不著痕跡的將原本放置於桌麵上的紙張悄悄塞進自己寬大的袖袍之中。
萬萬沒想到小姑娘會是那位和親公主……
“王爺。”虞輕邁著輕快的步伐來到夙辭跟前,微微屈膝施了一禮。
夙辭見狀連忙站起身來,拱手還禮:“公主。”
虞輕很開心見到哥哥,但是哥哥沒記憶,一時間不知道說什麼好。
沉默片刻,她主動開口邀請:“我已命人備好了豐盛的晚膳,王爺是否願意與我一同享用?”
話落,周圍的氣氛瞬間變得有些微妙。
秋月和冬月不約而同對視了一眼,對主子邀請王爺一同用膳一事感到很是驚訝。
而風茗默默低下頭,保持著沉默。
夙辭微微頷首,“好。”
原本夙辭想借找兔子為由,和虞國和親公主聊聊,眼下見到小姑娘,兔子早被他拋在腦後。
他的話落下,一直低頭不語的風茗突然猛地抬起頭來,眼中滿是驚詫之色。
簡直不敢相信自己聽到的一切。
自從主子這次遠行歸來以後,整個人變得有些奇怪。
不僅一反常態養了一隻不知從何處冒出來的兔子,如今更是毫無征兆決定留下來與公主一同吃晚膳。

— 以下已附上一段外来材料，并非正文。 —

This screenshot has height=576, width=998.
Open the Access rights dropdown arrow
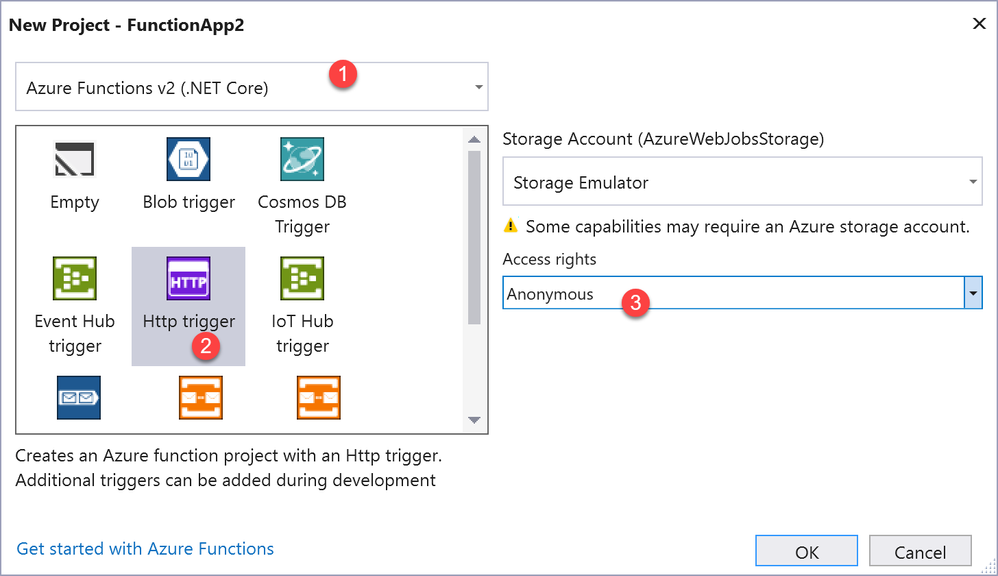(x=972, y=294)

這樣的舉動實在太反常了,完全不像平日裡那個冷靜自持的主子所為啊。
相比之下,秋月和冬月的反應倒是顯得輕鬆許多,臉上紛紛露出如釋重負的神情。
虞輕微微揚起唇角輕笑。
在夙辭回答前她也有一點緊張,怕被拒絕。
待到菜肴全部上桌後,秋月、冬月以及風茗三人十分知趣的退出了廳堂,隻留下虞輕和夙辭二人。